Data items
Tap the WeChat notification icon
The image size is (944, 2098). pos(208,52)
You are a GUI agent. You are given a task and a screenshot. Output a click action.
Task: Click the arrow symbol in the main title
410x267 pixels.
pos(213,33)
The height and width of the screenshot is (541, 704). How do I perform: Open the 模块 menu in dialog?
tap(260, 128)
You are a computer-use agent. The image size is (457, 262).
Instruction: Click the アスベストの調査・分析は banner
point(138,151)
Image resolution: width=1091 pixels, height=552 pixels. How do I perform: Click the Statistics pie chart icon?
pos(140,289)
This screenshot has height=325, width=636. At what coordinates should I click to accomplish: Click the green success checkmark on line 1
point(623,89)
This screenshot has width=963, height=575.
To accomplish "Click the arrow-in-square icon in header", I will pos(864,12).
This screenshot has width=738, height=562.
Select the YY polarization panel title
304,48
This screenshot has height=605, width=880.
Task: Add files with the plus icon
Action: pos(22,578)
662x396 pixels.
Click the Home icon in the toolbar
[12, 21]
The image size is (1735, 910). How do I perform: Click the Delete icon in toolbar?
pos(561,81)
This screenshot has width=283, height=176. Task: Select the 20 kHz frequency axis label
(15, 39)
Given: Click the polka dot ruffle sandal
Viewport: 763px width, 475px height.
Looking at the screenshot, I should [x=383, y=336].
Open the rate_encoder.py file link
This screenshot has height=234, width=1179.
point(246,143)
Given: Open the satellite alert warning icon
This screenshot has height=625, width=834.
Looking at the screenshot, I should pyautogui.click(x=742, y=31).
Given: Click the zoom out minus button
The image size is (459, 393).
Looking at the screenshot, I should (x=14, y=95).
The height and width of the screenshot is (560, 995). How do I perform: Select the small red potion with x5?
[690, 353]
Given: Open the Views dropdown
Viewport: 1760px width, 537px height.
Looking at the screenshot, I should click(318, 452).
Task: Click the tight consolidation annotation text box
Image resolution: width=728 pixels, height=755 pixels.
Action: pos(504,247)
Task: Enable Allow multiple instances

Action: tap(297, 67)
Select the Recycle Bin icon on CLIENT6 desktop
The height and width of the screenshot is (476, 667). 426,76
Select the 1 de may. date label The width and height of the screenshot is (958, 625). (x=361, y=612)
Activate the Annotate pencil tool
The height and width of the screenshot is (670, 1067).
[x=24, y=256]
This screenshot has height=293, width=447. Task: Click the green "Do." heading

* [AIM OF THE EXERCISE]:
Going line by line, set down the data above exactly as given.

* [SOLUTION FOR THIS EXERCISE]:
Tap the WeChat notification icon
The image size is (944, 2098). pos(208,52)
You are a GUI agent. You are given a task and a screenshot. Output a click action.
Task: Click the arrow symbol in the main title
410x267 pixels.
pos(213,33)
The height and width of the screenshot is (541, 704). How do I perform: Open the 模块 menu in dialog?
tap(260, 128)
You are a computer-use agent. The image size is (457, 262).
Instruction: Click the アスベストの調査・分析は banner
point(138,151)
Image resolution: width=1091 pixels, height=552 pixels. How do I perform: Click the Statistics pie chart icon?
pos(140,289)
This screenshot has height=325, width=636. At what coordinates should I click to accomplish: Click the green success checkmark on line 1
point(623,89)
This screenshot has width=963, height=575.
To accomplish "Click the arrow-in-square icon in header", I will pos(864,12).
This screenshot has width=738, height=562.
Select the YY polarization panel title
304,48
This screenshot has height=605, width=880.
Task: Add files with the plus icon
Action: pos(22,578)
662x396 pixels.
Click the Home icon in the toolbar
[12, 21]
The image size is (1735, 910). How do I perform: Click the Delete icon in toolbar?
pos(561,81)
This screenshot has width=283, height=176. Task: Select the 20 kHz frequency axis label
(15, 39)
Given: Click the polka dot ruffle sandal
Viewport: 763px width, 475px height.
Looking at the screenshot, I should [x=383, y=336].
Open the rate_encoder.py file link
This screenshot has height=234, width=1179.
point(246,143)
Given: Open the satellite alert warning icon
This screenshot has height=625, width=834.
Looking at the screenshot, I should pyautogui.click(x=742, y=31).
Given: Click the zoom out minus button
The image size is (459, 393).
Looking at the screenshot, I should (x=14, y=95).
The height and width of the screenshot is (560, 995). How do I perform: Select the small red potion with x5?
[690, 353]
Given: Open the Views dropdown
Viewport: 1760px width, 537px height.
Looking at the screenshot, I should click(318, 452).
Task: Click the tight consolidation annotation text box
Image resolution: width=728 pixels, height=755 pixels.
Action: pos(504,247)
Task: Enable Allow multiple instances

Action: tap(297, 67)
Select the Recycle Bin icon on CLIENT6 desktop
The height and width of the screenshot is (476, 667). 426,76
Select the 1 de may. date label The width and height of the screenshot is (958, 625). (x=361, y=612)
Activate the Annotate pencil tool
The height and width of the screenshot is (670, 1067).
[x=24, y=256]
This screenshot has height=293, width=447. Task: Click the green "Do." heading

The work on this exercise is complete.